My Inner Snob
CMK on June 2nd, 2008
The concrete floor is filled with plastic folding tables surrounded by metal chairs. A average-looking woman is strumming a guitar as even more average-looking women sing along to an average song written twenty years ago. I look around and find myself surrounded by a large black woman, a white man with prison tattoos, an old lady with a funny smell. I feel out of my element. My inner snob rears his ugly head.
I’ve taken Ester to church nearby our home for some Sunday morning worship. As a family, we don’t attend worship services on a regular basis, so this is a special attempt at connecting to a faith community. I had found this church online and was quite impressed with their work in the community with the poor and their attitude of welcoming others as is. I loved the fact that this people had relocated to a neighborhood that no one wants to be in to do the work of Jesus. But, then there was with my inner snob kicking in.
Honestly, everything in me wanted to get up and leave. I was sweating and not just because the room did not come equipped with air-conditioning. But, I stuck it out and found the gathering to be intimate and honest. The people were amazingly friendly and interested in knowing my daughter and I. In retrospect, it looked a lot like the people of Jesus hanging out together, simply and without pretenses. While there was so much I hated about it, I couldn’t help but feel that I was in the presence of something special, if only I was wise enough to see beyond the drab surrounding and off-key singing.
As Natasha and I wrestle with what sort of faith community our family should connect with in Wichita, we’ve run into some difficulties. We have several friends who are leading “emerging” faith communities in this city. I love each them and connect to what they’re doing. We naturally gravitate towards these groups because of common interests. Objectively, all of them are better looking, better prepared, and more in line with my personal interests than the faith community I attended yesterday. But, is that what matters—finding those who look like me in a place in which I feel most comfortable?
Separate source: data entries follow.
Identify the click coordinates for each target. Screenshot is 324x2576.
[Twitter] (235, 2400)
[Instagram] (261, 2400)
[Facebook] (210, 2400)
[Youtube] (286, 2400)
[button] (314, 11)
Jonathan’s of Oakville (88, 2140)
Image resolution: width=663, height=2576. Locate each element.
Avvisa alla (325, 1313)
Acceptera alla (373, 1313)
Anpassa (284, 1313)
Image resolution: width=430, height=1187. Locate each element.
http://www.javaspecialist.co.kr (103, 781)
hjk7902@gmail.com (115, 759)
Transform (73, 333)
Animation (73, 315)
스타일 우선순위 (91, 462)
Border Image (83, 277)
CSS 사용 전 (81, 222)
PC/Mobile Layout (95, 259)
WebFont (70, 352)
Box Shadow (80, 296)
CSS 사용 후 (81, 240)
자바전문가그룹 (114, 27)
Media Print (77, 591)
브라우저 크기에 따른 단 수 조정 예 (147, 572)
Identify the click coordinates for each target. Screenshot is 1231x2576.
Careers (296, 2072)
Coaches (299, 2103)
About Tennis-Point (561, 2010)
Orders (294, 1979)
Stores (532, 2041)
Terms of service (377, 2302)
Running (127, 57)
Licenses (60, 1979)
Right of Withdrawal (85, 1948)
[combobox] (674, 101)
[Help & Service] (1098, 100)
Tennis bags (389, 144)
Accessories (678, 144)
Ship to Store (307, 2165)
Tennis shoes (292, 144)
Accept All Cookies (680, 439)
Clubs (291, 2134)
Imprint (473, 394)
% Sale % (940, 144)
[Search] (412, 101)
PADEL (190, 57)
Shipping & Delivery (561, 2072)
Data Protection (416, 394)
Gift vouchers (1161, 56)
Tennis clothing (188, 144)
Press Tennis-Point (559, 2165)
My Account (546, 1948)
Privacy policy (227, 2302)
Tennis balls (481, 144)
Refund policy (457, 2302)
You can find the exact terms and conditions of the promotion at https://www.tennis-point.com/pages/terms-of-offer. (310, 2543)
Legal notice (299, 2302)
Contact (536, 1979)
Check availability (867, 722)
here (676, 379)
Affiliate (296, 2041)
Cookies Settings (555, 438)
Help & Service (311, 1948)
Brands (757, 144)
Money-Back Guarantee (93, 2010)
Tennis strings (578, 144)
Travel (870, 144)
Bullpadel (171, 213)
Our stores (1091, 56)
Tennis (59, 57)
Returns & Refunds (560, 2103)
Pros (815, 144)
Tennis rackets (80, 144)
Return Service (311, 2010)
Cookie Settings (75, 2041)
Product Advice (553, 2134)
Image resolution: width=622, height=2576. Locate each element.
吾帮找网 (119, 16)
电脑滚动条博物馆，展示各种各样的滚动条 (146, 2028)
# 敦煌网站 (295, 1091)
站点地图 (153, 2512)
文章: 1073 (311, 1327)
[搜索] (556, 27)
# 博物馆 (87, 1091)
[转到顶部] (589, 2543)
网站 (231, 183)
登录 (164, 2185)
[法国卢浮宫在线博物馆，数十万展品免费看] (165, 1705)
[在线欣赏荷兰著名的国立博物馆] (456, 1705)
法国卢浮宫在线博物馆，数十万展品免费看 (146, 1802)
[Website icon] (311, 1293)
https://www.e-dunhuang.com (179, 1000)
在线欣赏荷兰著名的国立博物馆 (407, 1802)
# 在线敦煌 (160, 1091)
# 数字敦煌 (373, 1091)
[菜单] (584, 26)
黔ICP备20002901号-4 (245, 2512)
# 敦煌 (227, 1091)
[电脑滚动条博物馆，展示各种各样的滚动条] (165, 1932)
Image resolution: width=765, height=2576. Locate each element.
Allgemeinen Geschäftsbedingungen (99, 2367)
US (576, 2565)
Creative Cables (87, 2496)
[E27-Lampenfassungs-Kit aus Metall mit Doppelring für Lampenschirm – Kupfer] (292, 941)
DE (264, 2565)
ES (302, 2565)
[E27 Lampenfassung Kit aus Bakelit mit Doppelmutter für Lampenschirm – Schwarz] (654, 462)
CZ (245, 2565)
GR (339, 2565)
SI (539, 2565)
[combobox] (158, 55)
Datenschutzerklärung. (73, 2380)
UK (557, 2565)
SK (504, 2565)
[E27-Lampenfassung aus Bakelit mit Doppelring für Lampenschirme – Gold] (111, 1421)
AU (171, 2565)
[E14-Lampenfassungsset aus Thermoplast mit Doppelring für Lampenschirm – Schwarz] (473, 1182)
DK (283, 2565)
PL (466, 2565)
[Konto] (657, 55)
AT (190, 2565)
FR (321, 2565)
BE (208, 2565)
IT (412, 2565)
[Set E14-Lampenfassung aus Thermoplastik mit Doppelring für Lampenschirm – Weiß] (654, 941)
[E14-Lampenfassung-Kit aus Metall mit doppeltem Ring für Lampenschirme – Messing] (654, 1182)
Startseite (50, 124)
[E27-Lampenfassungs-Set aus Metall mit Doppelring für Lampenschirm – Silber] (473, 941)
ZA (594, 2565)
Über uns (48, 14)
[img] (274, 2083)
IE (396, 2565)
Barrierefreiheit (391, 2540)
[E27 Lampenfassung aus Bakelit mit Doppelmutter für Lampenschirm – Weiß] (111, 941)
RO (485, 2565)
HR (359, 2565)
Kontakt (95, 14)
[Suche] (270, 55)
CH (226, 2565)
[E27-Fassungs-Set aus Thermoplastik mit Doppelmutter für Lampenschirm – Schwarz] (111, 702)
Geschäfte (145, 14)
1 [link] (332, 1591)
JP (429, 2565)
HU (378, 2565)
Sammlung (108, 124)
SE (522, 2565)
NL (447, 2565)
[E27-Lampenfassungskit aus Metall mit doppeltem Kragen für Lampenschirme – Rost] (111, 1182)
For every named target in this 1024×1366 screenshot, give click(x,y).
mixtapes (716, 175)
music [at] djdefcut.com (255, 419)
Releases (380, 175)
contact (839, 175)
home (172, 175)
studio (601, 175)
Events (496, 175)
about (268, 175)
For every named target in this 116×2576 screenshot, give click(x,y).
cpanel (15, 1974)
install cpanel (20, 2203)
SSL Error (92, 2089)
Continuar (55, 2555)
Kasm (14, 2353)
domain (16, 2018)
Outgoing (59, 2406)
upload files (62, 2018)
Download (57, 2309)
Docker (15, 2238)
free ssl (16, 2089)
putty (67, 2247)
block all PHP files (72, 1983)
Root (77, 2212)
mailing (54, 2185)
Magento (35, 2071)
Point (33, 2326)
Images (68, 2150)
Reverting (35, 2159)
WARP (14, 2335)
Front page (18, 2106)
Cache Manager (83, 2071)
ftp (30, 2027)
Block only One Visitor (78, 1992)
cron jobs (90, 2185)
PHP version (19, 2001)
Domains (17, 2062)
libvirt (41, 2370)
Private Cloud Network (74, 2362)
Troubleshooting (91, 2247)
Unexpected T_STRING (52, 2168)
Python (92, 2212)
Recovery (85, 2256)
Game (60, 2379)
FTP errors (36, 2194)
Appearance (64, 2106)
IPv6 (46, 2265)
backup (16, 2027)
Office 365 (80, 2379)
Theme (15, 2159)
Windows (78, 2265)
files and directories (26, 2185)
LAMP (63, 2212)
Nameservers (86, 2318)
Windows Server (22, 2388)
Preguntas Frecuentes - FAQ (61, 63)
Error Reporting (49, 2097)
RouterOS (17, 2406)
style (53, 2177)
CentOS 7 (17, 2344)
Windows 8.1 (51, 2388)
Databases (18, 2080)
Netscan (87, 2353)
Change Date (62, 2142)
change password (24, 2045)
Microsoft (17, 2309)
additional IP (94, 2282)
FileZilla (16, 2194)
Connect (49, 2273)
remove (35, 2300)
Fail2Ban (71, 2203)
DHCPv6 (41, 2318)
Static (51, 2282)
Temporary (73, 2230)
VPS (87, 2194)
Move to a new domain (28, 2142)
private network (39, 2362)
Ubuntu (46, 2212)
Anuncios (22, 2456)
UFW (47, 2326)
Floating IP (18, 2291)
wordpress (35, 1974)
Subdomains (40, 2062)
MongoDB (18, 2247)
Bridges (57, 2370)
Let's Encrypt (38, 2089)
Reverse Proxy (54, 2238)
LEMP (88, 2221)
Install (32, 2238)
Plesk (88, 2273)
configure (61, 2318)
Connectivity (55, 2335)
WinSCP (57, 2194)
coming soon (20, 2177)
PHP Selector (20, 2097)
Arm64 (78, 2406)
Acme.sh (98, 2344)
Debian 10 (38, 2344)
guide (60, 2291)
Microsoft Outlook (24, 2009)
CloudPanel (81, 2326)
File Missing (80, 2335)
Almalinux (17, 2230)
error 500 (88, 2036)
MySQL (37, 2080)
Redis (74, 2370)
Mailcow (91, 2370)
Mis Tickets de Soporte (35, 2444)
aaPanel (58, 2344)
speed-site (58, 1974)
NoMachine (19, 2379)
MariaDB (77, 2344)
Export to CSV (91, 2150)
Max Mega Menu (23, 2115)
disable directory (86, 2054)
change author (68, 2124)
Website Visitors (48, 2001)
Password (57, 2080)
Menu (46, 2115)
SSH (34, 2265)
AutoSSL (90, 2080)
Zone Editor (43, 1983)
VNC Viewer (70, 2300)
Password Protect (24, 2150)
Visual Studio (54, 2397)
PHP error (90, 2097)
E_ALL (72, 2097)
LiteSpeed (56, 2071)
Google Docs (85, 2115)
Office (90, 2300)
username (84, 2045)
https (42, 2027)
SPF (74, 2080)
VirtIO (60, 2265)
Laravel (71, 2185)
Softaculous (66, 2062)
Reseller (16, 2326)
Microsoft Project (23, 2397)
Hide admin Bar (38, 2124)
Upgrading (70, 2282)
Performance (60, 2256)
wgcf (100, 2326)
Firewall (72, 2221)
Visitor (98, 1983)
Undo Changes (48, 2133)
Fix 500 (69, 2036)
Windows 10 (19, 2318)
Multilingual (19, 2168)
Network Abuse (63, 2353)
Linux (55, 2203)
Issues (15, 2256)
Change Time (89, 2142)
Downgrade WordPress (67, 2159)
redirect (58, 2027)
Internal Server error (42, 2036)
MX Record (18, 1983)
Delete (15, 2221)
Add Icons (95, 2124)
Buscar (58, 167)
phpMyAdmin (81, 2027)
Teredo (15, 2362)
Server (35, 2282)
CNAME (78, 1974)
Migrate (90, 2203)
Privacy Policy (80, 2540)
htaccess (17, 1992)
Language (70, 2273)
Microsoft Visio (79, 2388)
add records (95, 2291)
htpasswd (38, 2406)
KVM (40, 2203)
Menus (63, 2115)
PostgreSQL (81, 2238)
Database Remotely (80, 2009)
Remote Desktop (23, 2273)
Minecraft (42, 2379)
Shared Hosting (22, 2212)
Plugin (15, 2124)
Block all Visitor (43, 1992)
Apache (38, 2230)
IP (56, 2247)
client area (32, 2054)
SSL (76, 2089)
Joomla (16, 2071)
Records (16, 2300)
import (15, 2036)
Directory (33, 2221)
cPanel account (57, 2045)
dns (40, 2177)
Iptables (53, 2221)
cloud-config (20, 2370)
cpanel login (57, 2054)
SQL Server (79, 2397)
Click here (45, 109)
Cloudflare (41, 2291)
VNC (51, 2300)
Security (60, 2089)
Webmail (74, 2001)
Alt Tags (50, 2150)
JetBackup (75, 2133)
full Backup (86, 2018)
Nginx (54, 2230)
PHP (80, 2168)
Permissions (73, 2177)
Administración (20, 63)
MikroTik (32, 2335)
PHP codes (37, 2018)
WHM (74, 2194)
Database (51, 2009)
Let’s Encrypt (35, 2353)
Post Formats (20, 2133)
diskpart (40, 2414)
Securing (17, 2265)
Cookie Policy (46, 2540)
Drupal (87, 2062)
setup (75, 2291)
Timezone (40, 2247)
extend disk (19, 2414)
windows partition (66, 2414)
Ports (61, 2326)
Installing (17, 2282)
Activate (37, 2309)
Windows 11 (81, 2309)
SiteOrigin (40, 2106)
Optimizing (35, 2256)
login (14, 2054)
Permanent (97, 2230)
While I love the emerging church conversation, I wonder if in some ways we’re just trying to get all the cool, hip, crunchy, philosophical people in one space. I wonder if more of us (relatively hip, cool, crunchy, and philosophical) folks should join on with the average-looking, un-hip communities just down the block. I know that most of us don’t want to be surrounded by personal clones, and yet somehow many of our communities end up looking predominantly white, middle-class, and highly educated. Could this be evidence of our inner snobs? How can we get beyond these boundaries and thrust ourselves into uncomfortable situations for the good of God’s kingdom come? What do you think?